Personal information
- Born: June 25, 1980 (age 46) Arlington, Texas, U.S.
- Listed height: 6 ft 3 in (1.91 m)
- Listed weight: 315 lb (143 kg)

Career information
- High school: D. W. Daniel (Central, South Carolina)
- College: Georgia (1999–2002)
- NFL draft: 2003: undrafted

Career history
- San Diego Chargers (2003); Tampa Bay Buccaneers (2003)*; → Rhein Fire (2004); Winnipeg Blue Bombers (2005)*;
- * Offseason or practice squad member only
- Stats at Pro Football Reference

= Kevin Breedlove =

American football player (born 1980)

Kevin J. Breedlove (born June 25, 1980) is an American former professional football player who was an offensive lineman for one season with the San Diego Chargers of the National Football League (NFL). He played college football for the Georgia Bulldogs.

==Early life and college==
Kevin J. Breedlove was born on June 25, 1980, in Arlington, Texas. He attended D. W. Daniel High School in Central, South Carolina.

Breedlove was a four-year letterman for the Georgia Bulldogs of the University of Georgia from 1999 to 2002.

==Professional career==
After going unselected in the 2003 NFL draft, Breedlove signed with the San Diego Chargers on May 2, 2003. He was released on August 31 and re-signed on September 25. He did not play in the team's Week 4 game against the Oakland Raiders on September 28. Breedlove was released the next day and signed to the Chargers' practice squad on October 1. He was promoted to the active roster on October 4 and made his NFL debut in Week 5 against the Jacksonville Jaguars. He was released again on October 14, signed to the practice squad again on October 16, and released for the final time on October 21, 2003.
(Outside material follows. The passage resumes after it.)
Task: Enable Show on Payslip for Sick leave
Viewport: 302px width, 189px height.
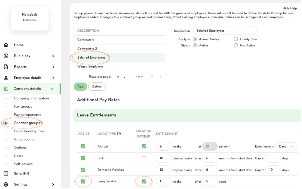Action: [144, 158]
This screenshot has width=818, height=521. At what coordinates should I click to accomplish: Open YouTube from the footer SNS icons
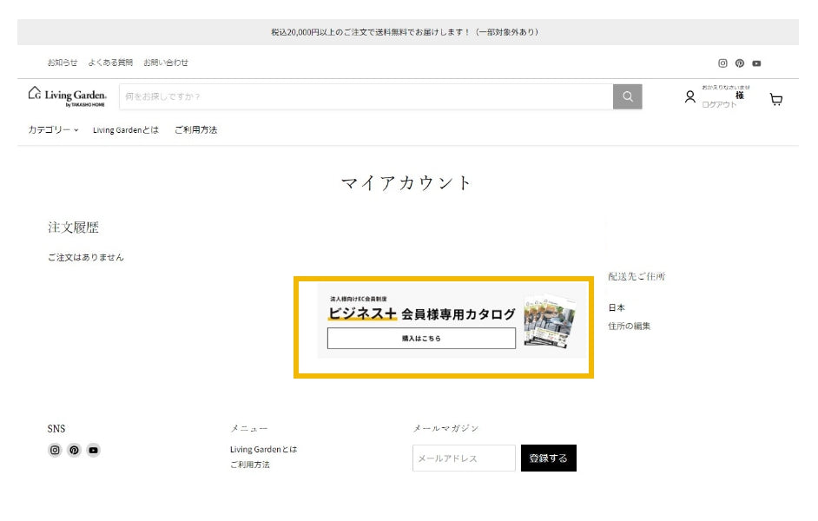coord(93,450)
Breedlove was signed to the practice squad of the Tampa Bay Buccaneers on December 22, 2003. He signed a reserve/future contract with the Buccaneers on December 29, 2003. He was allocated to NFL Europe in 2004 to play for the Rhein Fire. He played in all ten games for the Fire during the 2004 NFL Europe season and recorded one tackle. Breedlove was placed on the reserve/non-football injury list on September 5, 2004. He was released by the Buccaneers on February 22, 2005.
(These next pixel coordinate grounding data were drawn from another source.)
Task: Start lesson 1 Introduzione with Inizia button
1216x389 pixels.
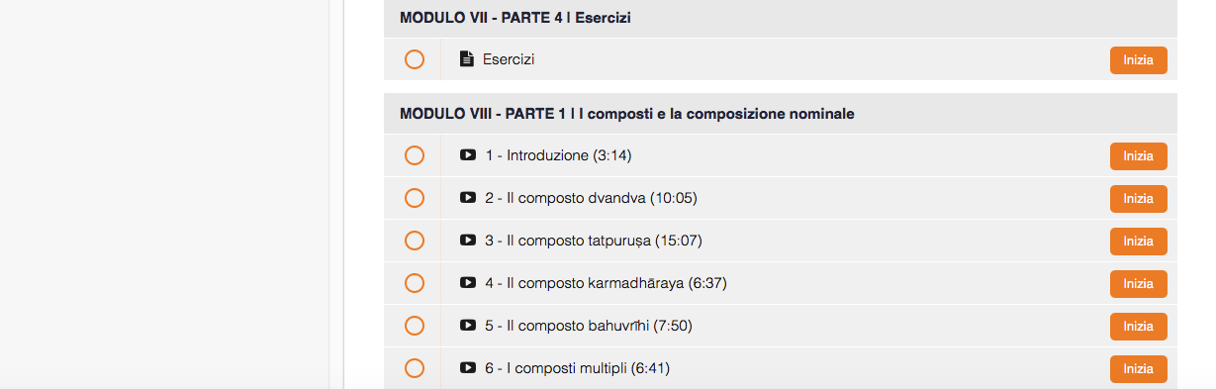Action: [x=1138, y=156]
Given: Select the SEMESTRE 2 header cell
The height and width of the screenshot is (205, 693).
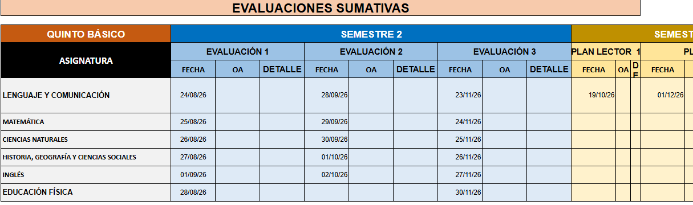Looking at the screenshot, I should point(371,34).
On May 10, 2005, Breedlove signed with the Winnipeg Blue Bombers of the Canadian Football League. He was released on June 8, 2005. He reportedly had not fully recovered from a 2004 shoulder surgery.

==Post-football career==
Breedlove graduated from Clemson University with a master's degree in business and marketing. He lost 100 pounds after his football career. In 2010, he opened Odyssey Health Center in Hilton Head, South Carolina.